▶ _EXERCISE DESCRIPTION_
Please restate each entry that appears below word for word, without its pictures.

Collected data

==============================

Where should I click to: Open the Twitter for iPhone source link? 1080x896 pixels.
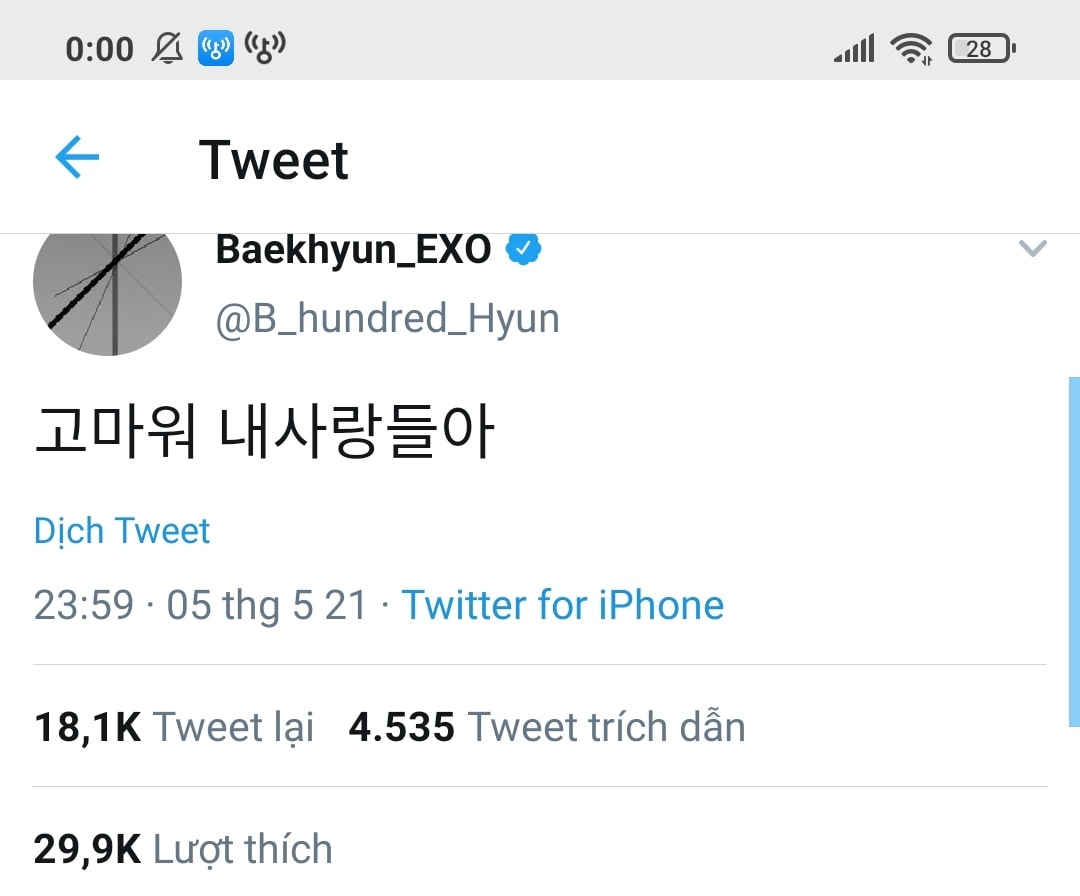(563, 605)
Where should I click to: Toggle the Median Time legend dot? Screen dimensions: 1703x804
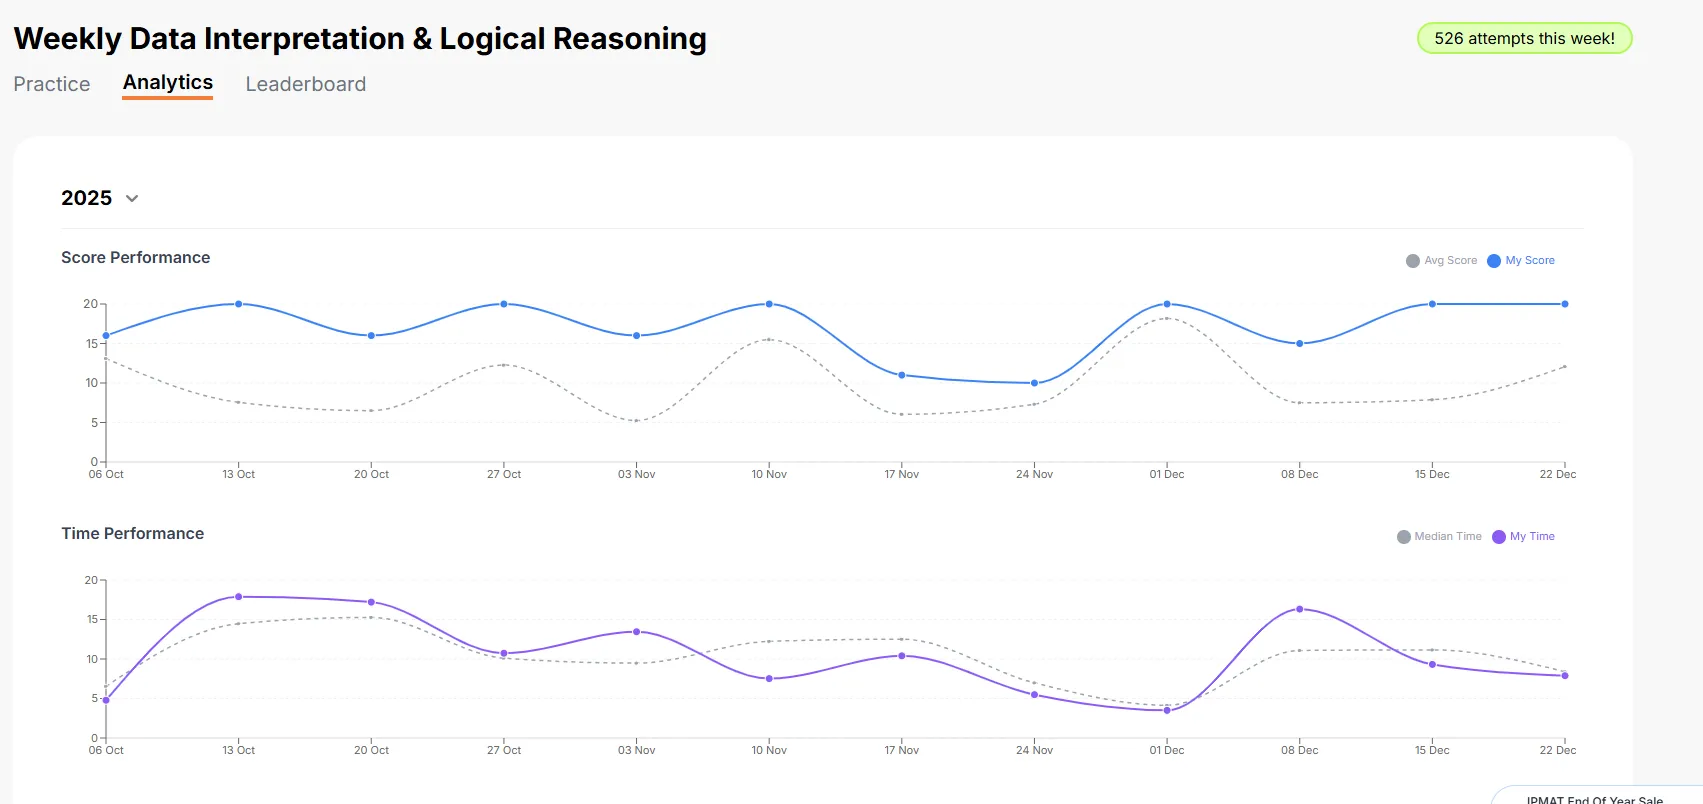pos(1404,537)
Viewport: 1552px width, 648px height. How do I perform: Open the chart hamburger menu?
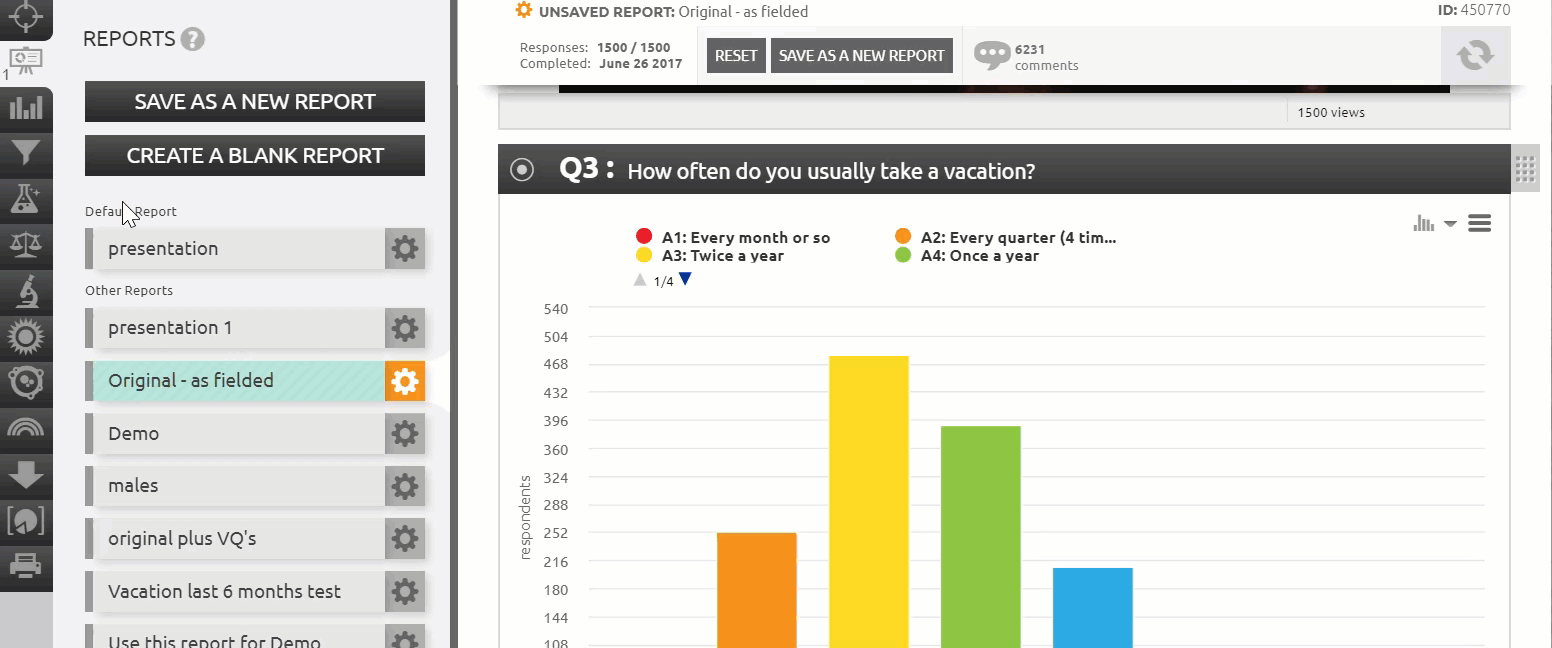click(x=1480, y=224)
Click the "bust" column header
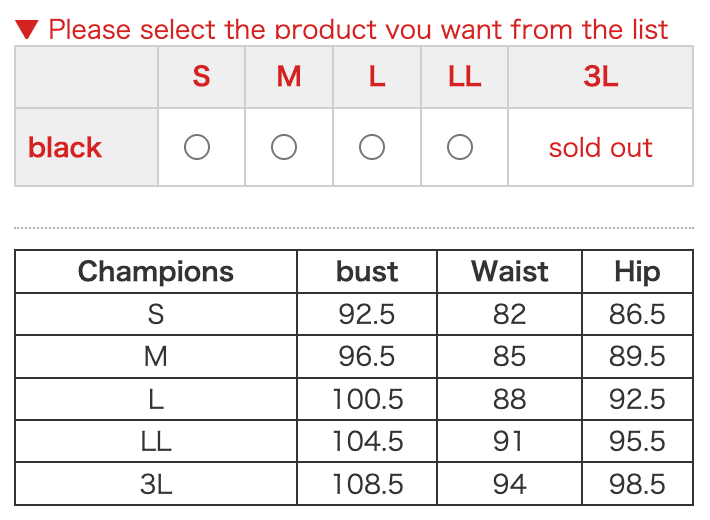Screen dimensions: 710x520 point(367,271)
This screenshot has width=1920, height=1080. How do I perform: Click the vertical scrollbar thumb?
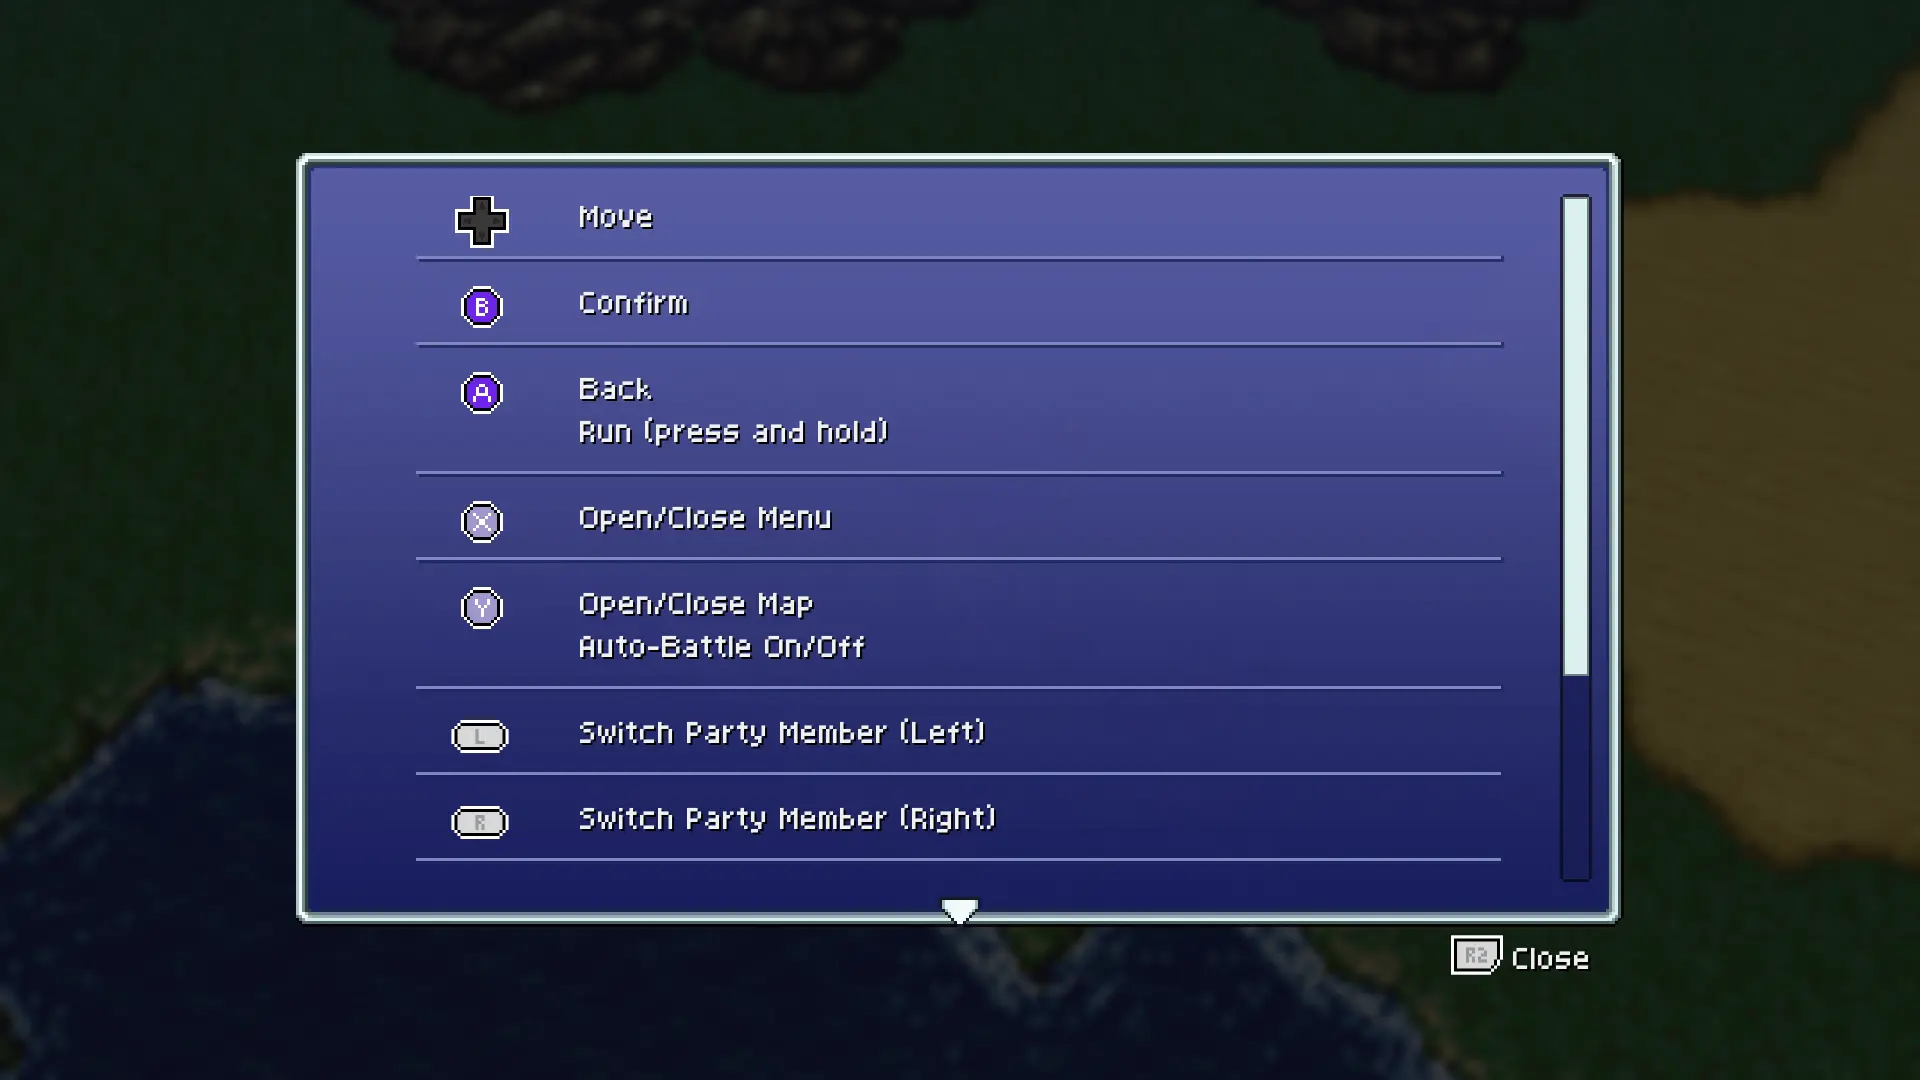(x=1576, y=436)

==============================

▶ _RESULT OF THE TASK_
Where should I click to: Open the Twitter for iPhone source link? 1080x896 pixels.
(563, 605)
Where should I click to: Toggle the Median Time legend dot? Screen dimensions: 1703x804
pos(1404,537)
Viewport: 1552px width, 648px height. How do I perform: Open the chart hamburger menu?
click(x=1480, y=224)
Click the "bust" column header
Screen dimensions: 710x520 point(367,271)
This screenshot has width=1920, height=1080. How do I perform: Click the vertical scrollbar thumb?
(x=1576, y=436)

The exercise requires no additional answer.